Exercise :: Switch "channel layout" to "speaker layout" in the rows between the lines holding "Screen dimensions: 477x477" and "I will point(1273,405).", inclusive, and give those lines again with nothing else changed.

Supplied data ::
↓↓↓

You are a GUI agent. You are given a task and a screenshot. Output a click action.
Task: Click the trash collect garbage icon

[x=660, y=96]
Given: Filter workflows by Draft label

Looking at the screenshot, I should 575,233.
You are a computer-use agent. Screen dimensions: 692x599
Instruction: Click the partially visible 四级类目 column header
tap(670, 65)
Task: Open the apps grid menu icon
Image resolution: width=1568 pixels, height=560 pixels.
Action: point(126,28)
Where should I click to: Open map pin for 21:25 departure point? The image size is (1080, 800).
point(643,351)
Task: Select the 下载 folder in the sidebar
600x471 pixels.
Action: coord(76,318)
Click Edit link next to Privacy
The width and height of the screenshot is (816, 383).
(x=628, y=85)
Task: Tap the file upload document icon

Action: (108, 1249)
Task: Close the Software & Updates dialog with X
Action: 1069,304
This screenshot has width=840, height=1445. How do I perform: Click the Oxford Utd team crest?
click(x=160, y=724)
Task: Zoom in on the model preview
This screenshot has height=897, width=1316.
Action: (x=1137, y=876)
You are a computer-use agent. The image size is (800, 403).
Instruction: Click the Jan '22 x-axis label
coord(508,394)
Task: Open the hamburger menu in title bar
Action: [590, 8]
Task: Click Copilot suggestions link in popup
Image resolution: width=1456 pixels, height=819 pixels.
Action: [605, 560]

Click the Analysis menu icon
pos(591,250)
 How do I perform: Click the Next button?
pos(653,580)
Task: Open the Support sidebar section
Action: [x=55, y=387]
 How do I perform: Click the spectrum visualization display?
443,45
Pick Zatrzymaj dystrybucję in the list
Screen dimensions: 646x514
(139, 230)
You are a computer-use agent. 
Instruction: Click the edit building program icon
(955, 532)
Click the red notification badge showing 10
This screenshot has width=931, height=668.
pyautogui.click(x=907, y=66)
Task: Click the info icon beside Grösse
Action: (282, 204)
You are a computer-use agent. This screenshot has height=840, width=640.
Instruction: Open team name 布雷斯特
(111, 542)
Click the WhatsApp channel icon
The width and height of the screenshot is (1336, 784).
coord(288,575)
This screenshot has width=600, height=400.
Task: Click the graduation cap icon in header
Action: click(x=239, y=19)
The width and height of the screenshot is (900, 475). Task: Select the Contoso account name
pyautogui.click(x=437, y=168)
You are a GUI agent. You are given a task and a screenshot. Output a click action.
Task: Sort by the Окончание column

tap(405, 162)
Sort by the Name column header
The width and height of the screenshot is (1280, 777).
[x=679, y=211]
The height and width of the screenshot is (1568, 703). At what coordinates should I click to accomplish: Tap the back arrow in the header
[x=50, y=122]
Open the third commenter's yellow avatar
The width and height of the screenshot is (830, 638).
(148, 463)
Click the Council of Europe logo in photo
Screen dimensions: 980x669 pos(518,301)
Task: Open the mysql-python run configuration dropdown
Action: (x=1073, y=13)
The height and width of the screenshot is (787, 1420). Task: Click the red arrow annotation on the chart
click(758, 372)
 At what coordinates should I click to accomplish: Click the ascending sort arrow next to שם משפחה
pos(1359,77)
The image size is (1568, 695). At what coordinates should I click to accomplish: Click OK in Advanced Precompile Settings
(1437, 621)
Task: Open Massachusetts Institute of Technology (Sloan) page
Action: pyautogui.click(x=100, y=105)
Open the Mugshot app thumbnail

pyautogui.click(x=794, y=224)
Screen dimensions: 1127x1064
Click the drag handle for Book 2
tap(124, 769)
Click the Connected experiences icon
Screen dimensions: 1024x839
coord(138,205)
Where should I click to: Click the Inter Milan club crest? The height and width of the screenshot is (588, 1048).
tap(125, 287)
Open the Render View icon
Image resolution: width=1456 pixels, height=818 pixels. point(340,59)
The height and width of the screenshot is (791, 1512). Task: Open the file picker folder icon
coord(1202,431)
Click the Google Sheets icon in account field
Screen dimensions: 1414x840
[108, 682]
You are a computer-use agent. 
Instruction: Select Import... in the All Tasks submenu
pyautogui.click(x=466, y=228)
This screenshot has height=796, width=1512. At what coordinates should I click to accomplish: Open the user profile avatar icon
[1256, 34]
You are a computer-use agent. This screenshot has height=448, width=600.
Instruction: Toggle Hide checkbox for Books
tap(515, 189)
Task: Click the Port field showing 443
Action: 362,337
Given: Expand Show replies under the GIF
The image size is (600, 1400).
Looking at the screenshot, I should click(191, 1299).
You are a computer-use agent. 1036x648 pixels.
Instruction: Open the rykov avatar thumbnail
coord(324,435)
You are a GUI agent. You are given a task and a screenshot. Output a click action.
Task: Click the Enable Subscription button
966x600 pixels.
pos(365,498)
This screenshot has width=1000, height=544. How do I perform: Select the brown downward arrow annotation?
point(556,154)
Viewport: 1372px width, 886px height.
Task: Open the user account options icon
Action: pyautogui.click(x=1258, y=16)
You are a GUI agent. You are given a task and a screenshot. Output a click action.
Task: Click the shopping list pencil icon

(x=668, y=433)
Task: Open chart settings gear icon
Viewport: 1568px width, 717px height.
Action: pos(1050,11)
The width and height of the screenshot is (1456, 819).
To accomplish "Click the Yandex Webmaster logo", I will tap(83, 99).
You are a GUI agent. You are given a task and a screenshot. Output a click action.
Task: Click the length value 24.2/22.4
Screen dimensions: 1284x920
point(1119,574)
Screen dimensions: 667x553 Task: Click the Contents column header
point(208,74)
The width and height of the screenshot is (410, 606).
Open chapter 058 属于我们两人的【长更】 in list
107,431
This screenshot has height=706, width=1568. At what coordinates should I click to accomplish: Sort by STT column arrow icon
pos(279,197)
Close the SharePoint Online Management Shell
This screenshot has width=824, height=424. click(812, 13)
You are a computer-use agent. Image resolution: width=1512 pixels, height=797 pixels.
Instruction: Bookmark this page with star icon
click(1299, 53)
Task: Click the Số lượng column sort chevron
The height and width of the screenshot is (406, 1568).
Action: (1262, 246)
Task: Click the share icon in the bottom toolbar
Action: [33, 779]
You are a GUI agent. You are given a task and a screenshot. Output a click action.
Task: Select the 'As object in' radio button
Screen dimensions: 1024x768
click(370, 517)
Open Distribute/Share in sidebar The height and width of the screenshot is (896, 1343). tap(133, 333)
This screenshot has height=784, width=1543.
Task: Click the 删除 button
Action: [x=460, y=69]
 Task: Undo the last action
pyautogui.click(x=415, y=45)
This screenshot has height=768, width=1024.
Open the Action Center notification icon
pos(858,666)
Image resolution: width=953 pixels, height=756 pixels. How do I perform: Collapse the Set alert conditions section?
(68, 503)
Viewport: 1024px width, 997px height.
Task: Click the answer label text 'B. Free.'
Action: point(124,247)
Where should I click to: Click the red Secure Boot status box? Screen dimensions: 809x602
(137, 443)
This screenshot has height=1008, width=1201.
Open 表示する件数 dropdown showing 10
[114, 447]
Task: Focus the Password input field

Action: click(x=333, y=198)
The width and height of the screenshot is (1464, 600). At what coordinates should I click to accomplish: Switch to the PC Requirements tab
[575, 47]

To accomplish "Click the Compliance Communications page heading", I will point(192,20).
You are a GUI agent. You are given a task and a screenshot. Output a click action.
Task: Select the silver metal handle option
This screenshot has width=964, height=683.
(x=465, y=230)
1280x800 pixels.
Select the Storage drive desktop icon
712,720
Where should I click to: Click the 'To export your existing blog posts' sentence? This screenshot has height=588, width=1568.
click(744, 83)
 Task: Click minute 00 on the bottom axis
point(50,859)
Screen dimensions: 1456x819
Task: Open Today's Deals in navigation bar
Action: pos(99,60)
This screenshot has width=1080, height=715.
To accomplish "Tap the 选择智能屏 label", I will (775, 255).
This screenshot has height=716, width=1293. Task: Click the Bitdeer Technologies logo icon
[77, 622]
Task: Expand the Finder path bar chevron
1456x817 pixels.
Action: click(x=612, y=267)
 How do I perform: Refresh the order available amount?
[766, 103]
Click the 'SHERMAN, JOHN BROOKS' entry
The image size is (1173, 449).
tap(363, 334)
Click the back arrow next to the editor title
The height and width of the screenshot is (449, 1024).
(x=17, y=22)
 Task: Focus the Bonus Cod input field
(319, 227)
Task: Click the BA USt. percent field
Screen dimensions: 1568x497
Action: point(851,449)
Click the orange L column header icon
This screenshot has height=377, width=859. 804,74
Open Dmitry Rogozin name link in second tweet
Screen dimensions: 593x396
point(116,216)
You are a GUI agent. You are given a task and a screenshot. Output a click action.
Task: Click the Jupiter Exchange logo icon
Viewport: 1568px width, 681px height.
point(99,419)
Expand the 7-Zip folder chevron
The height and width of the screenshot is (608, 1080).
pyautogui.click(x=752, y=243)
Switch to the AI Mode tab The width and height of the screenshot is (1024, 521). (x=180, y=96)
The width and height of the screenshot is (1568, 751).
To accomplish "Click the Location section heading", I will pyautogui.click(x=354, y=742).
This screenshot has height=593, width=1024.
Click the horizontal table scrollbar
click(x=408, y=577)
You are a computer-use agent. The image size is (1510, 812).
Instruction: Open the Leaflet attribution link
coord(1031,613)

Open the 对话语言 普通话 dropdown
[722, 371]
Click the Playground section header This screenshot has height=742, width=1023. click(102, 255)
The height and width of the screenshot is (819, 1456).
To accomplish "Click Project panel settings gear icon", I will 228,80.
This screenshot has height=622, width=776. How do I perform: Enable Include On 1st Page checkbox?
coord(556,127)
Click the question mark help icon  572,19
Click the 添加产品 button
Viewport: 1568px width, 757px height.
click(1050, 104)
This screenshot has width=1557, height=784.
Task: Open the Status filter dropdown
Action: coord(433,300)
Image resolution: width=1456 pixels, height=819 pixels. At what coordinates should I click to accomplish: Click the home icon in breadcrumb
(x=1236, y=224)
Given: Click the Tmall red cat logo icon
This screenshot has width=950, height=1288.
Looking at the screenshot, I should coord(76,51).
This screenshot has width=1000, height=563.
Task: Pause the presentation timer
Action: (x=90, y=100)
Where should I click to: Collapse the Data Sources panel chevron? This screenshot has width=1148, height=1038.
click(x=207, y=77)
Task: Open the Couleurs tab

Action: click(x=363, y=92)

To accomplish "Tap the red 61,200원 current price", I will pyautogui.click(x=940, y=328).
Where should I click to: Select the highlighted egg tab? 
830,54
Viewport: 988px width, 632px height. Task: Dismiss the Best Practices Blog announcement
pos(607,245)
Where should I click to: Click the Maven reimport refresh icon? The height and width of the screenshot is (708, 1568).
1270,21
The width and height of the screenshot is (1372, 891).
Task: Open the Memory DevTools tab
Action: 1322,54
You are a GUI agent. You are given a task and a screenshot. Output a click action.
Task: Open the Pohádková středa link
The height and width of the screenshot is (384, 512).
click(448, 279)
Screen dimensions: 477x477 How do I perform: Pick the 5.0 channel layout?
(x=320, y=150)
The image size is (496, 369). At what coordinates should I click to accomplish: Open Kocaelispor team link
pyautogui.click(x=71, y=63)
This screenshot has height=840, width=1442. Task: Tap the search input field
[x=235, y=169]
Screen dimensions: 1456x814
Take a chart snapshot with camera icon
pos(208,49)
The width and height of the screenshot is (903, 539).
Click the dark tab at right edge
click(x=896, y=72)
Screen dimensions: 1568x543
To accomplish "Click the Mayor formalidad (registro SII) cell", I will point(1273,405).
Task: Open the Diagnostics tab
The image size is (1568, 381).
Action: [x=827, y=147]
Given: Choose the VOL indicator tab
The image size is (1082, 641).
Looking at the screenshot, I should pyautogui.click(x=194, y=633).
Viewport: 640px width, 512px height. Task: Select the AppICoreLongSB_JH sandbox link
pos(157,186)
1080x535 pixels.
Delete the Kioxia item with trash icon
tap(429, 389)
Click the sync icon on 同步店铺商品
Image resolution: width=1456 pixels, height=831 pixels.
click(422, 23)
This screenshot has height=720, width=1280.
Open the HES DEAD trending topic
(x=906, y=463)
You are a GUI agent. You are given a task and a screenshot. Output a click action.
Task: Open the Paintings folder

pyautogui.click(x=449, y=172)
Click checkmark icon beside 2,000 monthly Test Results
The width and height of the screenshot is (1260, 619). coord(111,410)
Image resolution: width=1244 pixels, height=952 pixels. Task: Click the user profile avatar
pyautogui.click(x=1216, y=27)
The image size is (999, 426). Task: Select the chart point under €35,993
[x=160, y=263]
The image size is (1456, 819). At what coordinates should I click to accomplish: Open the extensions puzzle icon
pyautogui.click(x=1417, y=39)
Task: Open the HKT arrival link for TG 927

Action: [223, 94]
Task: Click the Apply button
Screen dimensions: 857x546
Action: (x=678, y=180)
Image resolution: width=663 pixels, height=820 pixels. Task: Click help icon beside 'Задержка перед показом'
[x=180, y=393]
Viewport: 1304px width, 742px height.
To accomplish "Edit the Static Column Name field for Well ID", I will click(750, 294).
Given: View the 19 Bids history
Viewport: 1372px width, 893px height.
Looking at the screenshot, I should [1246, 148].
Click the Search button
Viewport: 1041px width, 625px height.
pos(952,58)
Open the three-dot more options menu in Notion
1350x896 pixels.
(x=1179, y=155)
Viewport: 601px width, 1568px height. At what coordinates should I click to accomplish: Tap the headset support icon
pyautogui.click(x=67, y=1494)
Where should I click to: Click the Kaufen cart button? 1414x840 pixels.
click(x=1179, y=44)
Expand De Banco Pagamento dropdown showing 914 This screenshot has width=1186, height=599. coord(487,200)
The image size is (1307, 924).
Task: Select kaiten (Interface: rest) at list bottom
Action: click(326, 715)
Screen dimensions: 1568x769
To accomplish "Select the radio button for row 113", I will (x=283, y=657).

↑↑↑

Completed exercise ::
Screen dimensions: 477x477 How do I perform: Pick the 5.0 speaker layout?
(x=320, y=150)
The image size is (496, 369). At what coordinates should I click to accomplish: Open Kocaelispor team link
pyautogui.click(x=71, y=63)
This screenshot has height=840, width=1442. Task: Tap the search input field
[x=235, y=169]
Screen dimensions: 1456x814
Take a chart snapshot with camera icon
pos(208,49)
The width and height of the screenshot is (903, 539).
Click the dark tab at right edge
click(x=896, y=72)
Screen dimensions: 1568x543
To accomplish "Click the Mayor formalidad (registro SII) cell", I will point(1273,405).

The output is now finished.